▸ Task requirements
Below is a listing. Return the lines from the one that contains "Click the Assessment/Facilitation" to the one that contains "This screenshot has", both ends included, verbatim and with no pictures.

▸ Recorded data
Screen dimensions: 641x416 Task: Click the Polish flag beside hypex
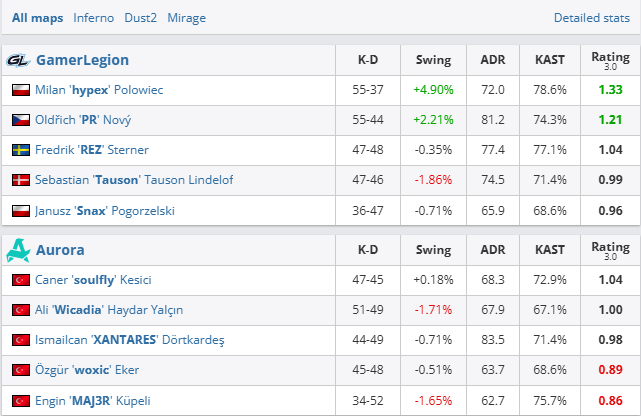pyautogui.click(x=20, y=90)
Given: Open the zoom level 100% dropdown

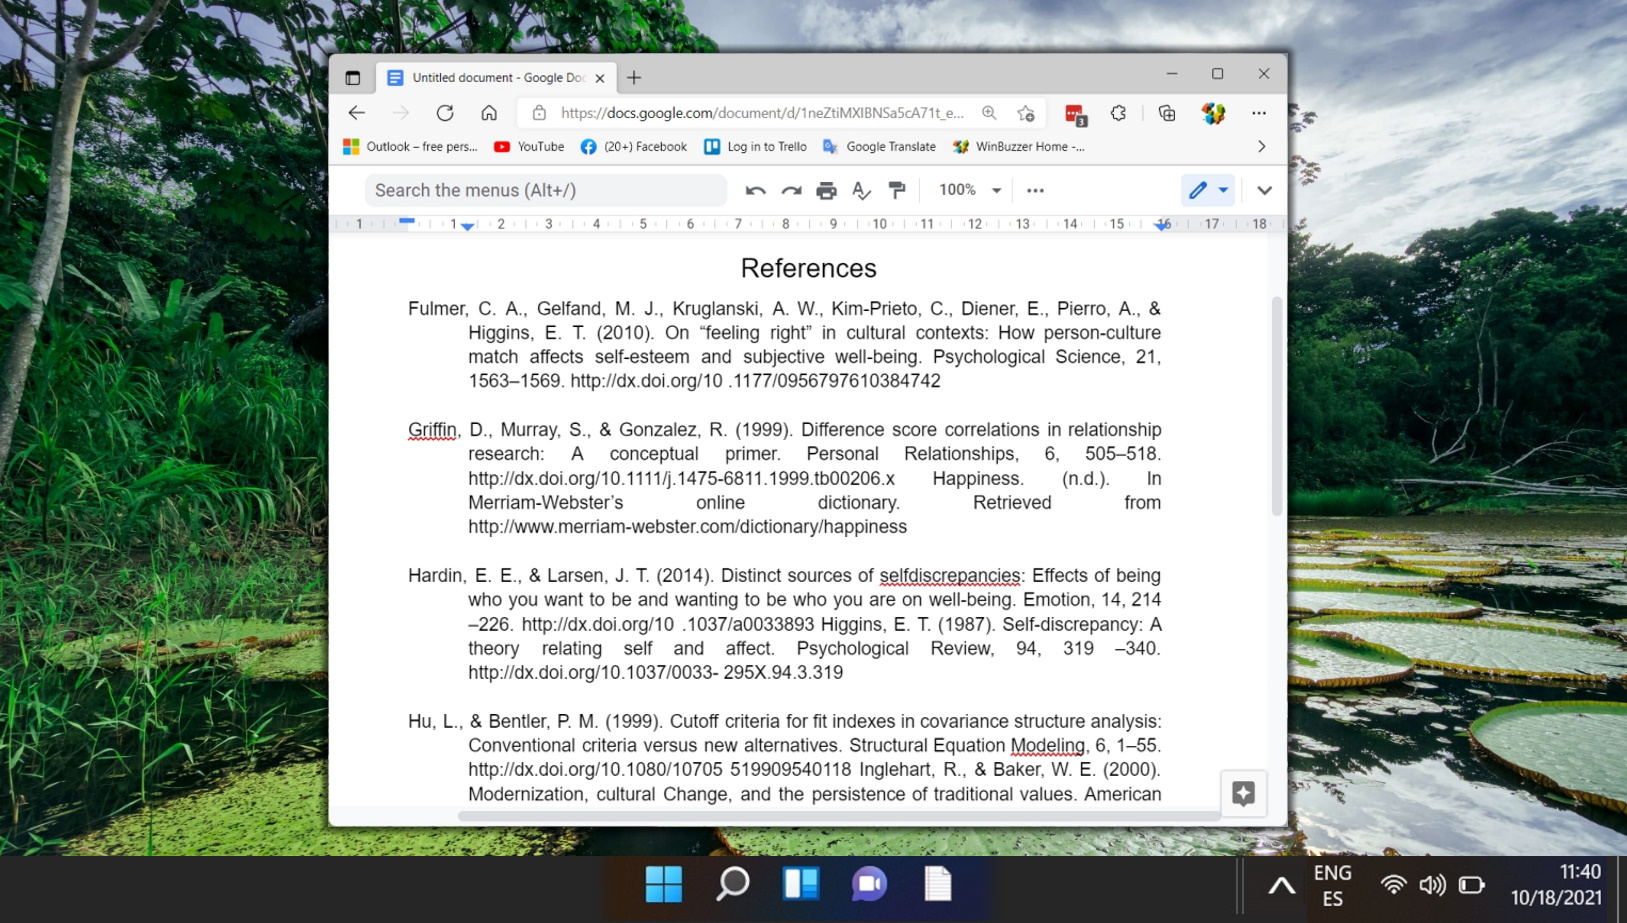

...

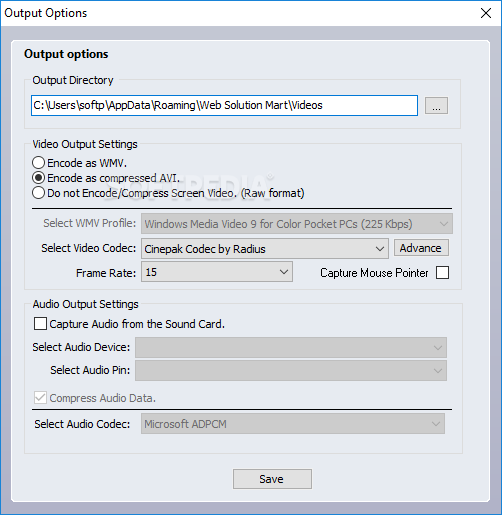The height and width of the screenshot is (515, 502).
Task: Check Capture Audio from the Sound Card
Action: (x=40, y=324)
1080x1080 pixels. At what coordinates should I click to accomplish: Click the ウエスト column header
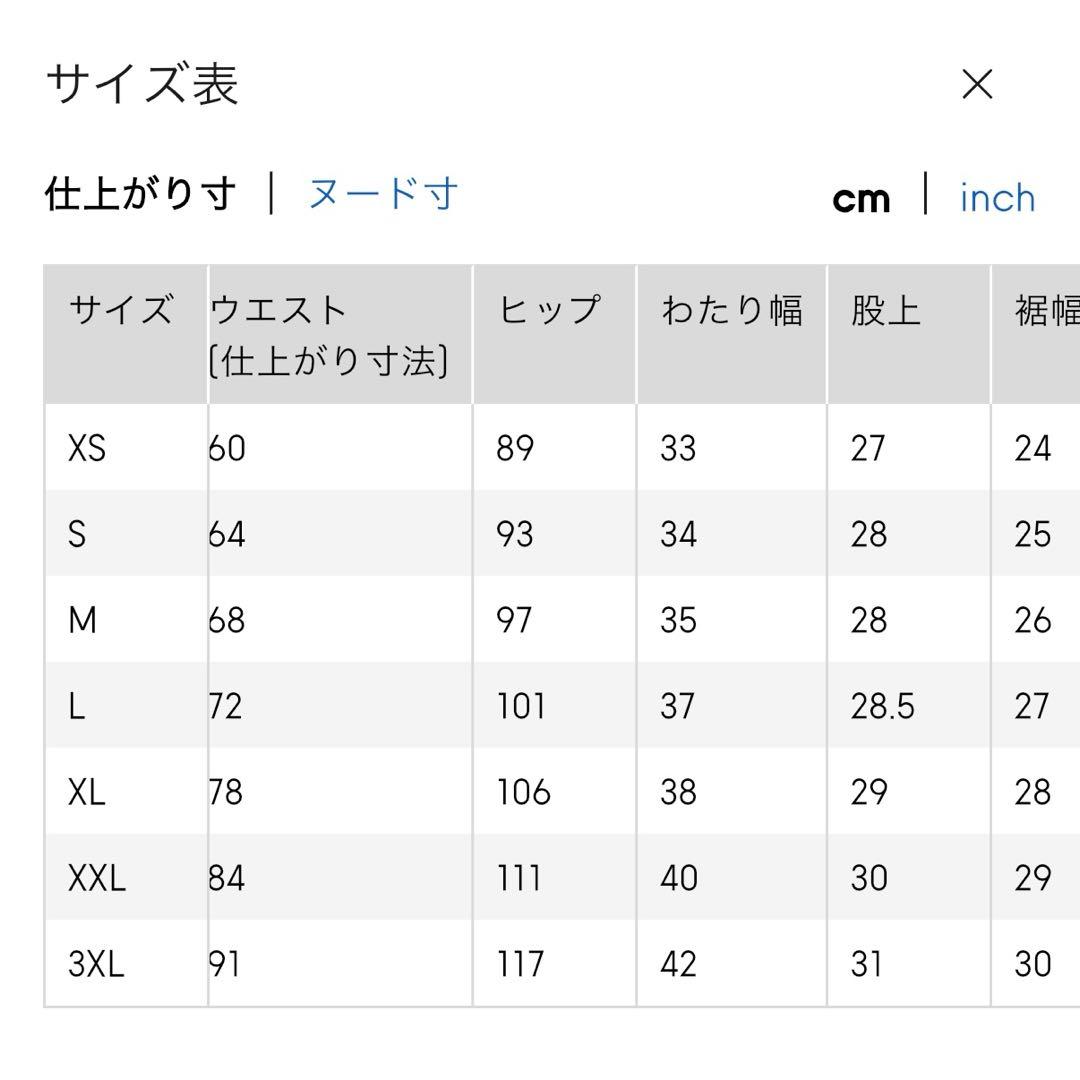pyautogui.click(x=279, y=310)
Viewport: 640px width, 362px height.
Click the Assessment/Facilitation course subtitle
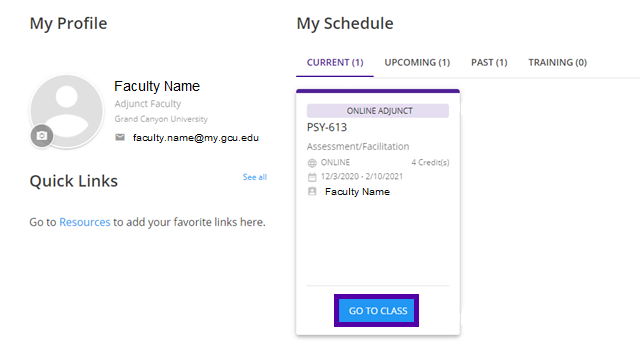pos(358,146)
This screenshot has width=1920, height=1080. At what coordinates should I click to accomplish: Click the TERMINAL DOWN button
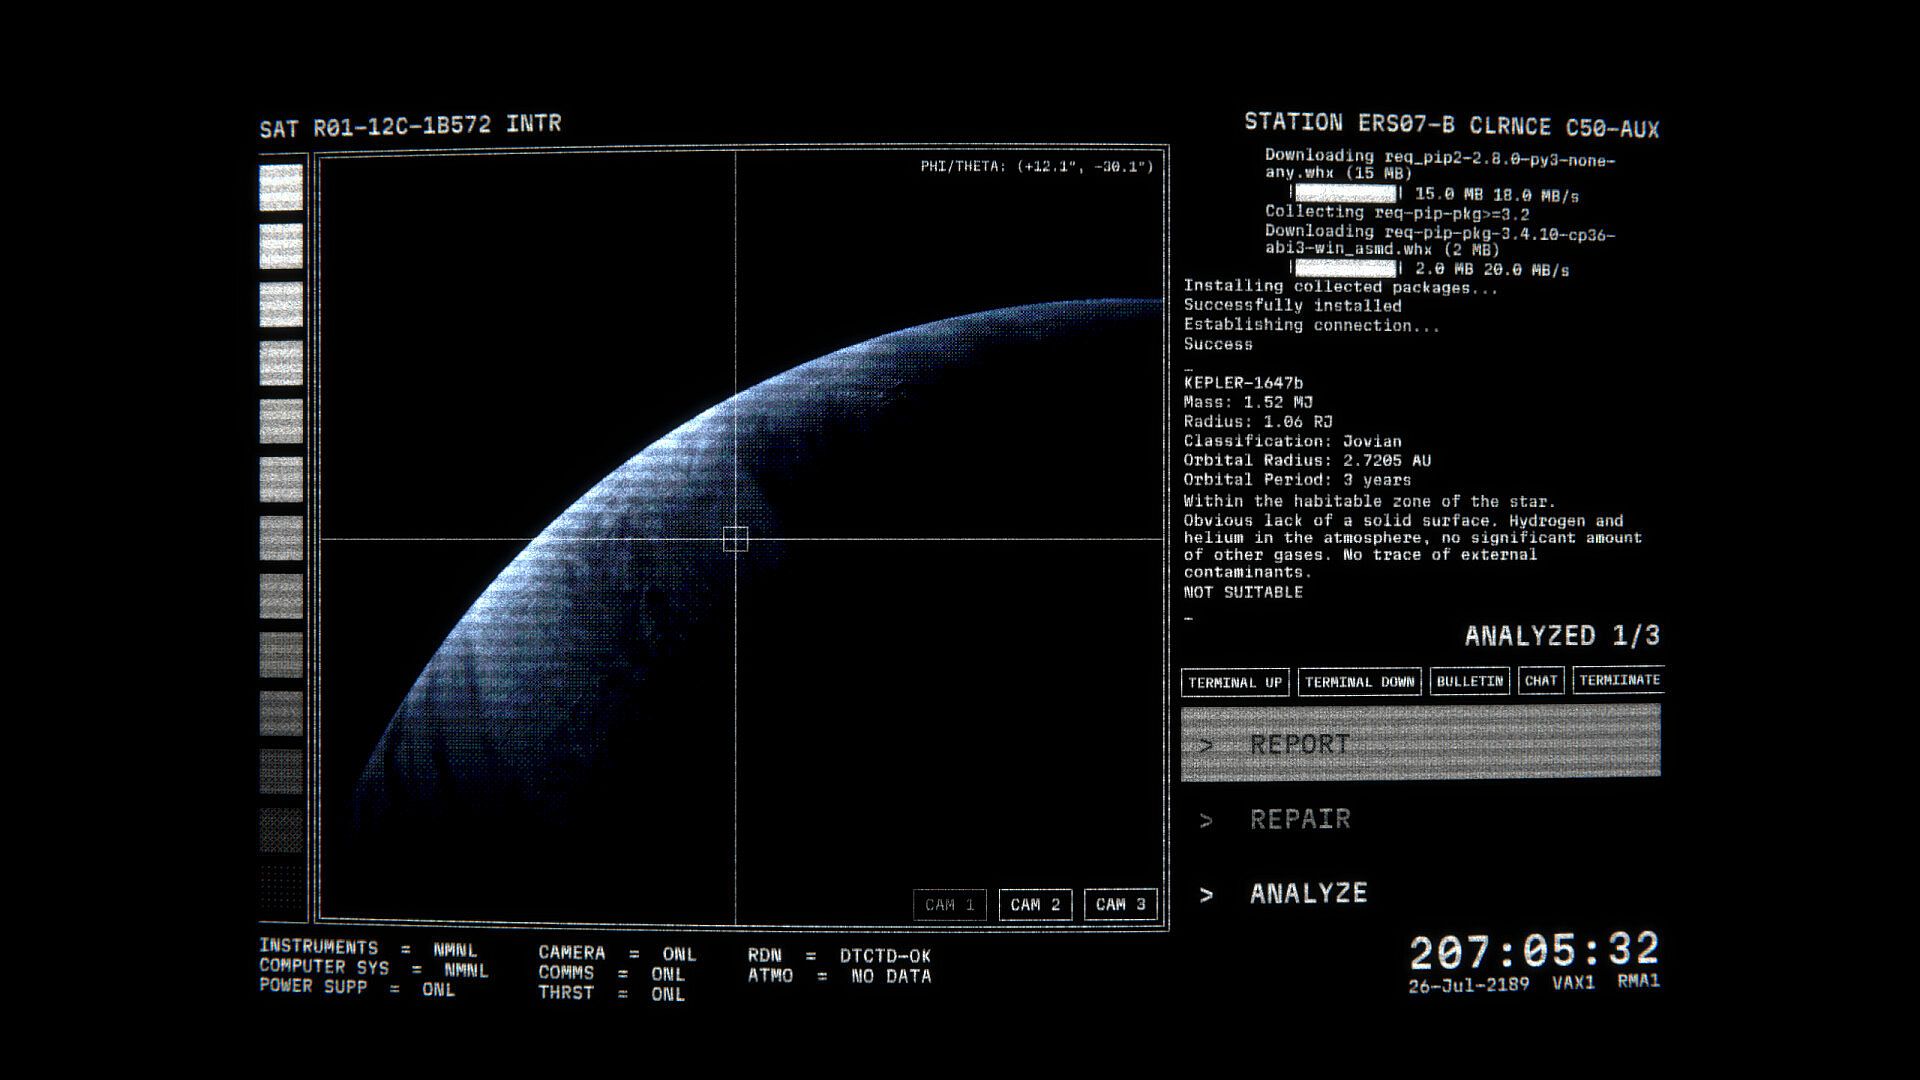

▸ Solution to the exercise
Click the Assessment/Facilitation course subtitle
pos(358,146)
This screenshot has width=1920, height=1080. At what coordinates should I click to accomplish: Click the TERMINAL DOWN button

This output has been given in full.